8:30am - 9:00amINVITEDImaging with scattered light: wavefront shaping for fluorescence imaging in complex media
Sylvain Gigan
Sorbonne University, France
Wavefront shaping allows focusing and imaging at depth in disordered media such as biological tissues, exploiting the ability to control multiply scattered light. Many so-called guide-star mechanisms have been investigated to deliver light and image non-invasively, among which incoherent processes such as non-linear fluorescence feedback. However, the most common microscopy contrast mechanism, linear fluorescence, remains extremely challenging. I will discuss some of our recent works, exploiting signal processing and machine learning frameworks, to recover images behind scattering layers exploiting linear fluorescence.

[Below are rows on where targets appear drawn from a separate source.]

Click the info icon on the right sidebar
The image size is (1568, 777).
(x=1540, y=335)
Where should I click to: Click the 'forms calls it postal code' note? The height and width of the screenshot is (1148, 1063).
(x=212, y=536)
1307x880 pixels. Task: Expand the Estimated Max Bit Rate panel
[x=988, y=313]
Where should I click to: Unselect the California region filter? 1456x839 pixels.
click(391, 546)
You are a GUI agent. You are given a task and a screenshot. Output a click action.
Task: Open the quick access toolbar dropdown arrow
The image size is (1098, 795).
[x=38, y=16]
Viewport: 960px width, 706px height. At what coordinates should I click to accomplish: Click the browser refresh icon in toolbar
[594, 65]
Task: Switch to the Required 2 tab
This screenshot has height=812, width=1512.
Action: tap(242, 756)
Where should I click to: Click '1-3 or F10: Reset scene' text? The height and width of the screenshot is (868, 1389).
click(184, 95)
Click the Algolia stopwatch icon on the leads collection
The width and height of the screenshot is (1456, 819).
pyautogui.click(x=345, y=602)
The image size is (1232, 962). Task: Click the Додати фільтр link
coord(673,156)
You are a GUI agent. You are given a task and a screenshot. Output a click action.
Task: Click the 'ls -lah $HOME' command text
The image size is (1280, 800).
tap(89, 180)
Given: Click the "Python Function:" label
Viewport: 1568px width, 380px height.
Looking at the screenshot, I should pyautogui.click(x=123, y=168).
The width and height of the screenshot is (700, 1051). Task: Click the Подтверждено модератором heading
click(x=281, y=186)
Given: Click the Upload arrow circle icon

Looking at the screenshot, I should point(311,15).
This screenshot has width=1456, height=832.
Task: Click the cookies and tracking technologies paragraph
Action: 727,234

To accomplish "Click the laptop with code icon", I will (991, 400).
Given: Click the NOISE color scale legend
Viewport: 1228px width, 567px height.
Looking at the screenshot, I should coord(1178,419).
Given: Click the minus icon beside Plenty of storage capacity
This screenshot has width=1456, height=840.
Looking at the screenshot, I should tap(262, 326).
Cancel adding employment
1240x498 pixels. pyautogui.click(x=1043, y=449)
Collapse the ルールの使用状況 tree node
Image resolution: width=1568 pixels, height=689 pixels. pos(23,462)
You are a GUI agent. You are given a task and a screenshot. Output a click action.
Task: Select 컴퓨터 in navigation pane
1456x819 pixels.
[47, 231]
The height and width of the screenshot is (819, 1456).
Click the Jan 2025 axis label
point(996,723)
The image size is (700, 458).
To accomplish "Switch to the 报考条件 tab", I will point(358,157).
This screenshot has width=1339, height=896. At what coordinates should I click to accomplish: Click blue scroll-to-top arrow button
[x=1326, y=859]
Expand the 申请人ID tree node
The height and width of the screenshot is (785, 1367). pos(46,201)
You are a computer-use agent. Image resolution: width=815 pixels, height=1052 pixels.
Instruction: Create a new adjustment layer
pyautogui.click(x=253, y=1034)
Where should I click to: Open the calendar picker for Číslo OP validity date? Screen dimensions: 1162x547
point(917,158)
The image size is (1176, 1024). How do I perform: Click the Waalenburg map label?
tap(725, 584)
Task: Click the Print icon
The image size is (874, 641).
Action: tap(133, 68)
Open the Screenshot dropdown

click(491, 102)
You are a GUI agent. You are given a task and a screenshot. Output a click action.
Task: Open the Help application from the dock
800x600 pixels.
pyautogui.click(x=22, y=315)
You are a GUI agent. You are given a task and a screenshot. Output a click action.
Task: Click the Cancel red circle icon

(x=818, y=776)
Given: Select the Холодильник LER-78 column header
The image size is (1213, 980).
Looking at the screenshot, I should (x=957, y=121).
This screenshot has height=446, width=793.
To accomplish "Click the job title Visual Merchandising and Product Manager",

9:00am - 9:15amLocal SIM reconstruction with high spectral signal-to-noise ratio
Valerii Brudanin, Sjoerd Stallinga, Bernd Rieger
TU Delft, The Netherlands
Structured illumination microscopy (SIM) is a technique that employs non-uniform illumination to shift spatial frequencies that are normally unobservable into the region of the non-zero optical transfer function (OTF). Several images are combined to reconstruct these spatial frequencies, yielding up to twofold increase in resolution beyond the diffraction limit. However, the reconstruction process is affected by noise, and spatial frequencies can only be estimated with a certain precision and accuracy that depends on the procedure used. The spectral signal-to-noise ratio (SSNR) serves as an indicator of the possible quality of a reconstruction. Conventional SIM reconstruction is based on a least-squares estimate; while this approach yields high SSNR, it is performed in the Fourier domain and assumes uniform imaging conditions (illumination brightness, modulation depth, aberration coefficients) across the field of view (FOV). In large FOVs, this assumption is often violated, resulting in artifacts. An existing spatial-domain procedure produces low SSNR at high spatial frequencies, rendering these effectively unresolvable under low-light conditions. In this work, we present a local SIM reconstruction procedure with an order-of-magnitude higher SSNR. We demonstrate that it nearly achieves the SSNR of Fourier domain reconstruction, and we also show that further improvement is not possible.
9:15am - 9:30amNew insight into the lens design landscape
Florian Bociort
TU Delft, Netherlands, The
Novel formulas have been derived for the primary spherical aberration, coma and axial color of systems of thin lenses in contact. Even in complex optical systems, groups of lenses can be modelled as thin lenses in contact. The new mathematical formalism helps explaining significant qualitative properties of the lens design landscape.
9:30am - 9:45amTopology of image distortion fields driven by optical misalignment
Yiming Liu, Sjoerd Stallinga
Department of Imaging Physics, Delft University of Technology, The Netherlands
Distortion is a common annoyance in optical imaging. Learning from computer vision, many distortion correction algorithms are developed, mostly based on the Brown-Conrady model. An analysis of the field dependence of aberrations in terms of the zero aberration points in the field of view, the so-called nodes, provides another inroad to study distortion. Using the Nodal Aberration Theory, we show that the distortion field is the gradient of a scalar field. Structural changes in the distortion field are characterized by a complex sequence of creation, annihilation and reorganization of up to five nodes driven by tilt and decenter misalignments of the optical components. This description can be fruitfully applied in alignment protocols for complex optical systems, in image registration of multi-color localization microscopy, and of correlative light and electron microscopy.
9:45am - 10:00amThe torsion, the local conical constants and their application in corneal topography.
Juan Camilo Valencia-Estrada1, Alejandro Valencia-Estrada2, Benito Vázquez-Dorrío1, Jorge García-Márquez3
1Universidade de Vigo, France; 2UPB Universidad Pontificia Bolivariana; 3LNE Laboratoire National de Métrologie et d'Essais
Elevation topography equipment measures freeform surfaces by representing the surface with elevation maps, maximum curvature, minimum curvature, mean curvature, and Gaussian curvature. From a geodetic point of view, every regular point on a parametric surface can be described as a function of the principal curvatures and the local torsion concerning a reference path at each point. Here, we present some fundamentals required to create these density maps to represent the absolute torsion and the local conic constant of all points on a regular freeform surface.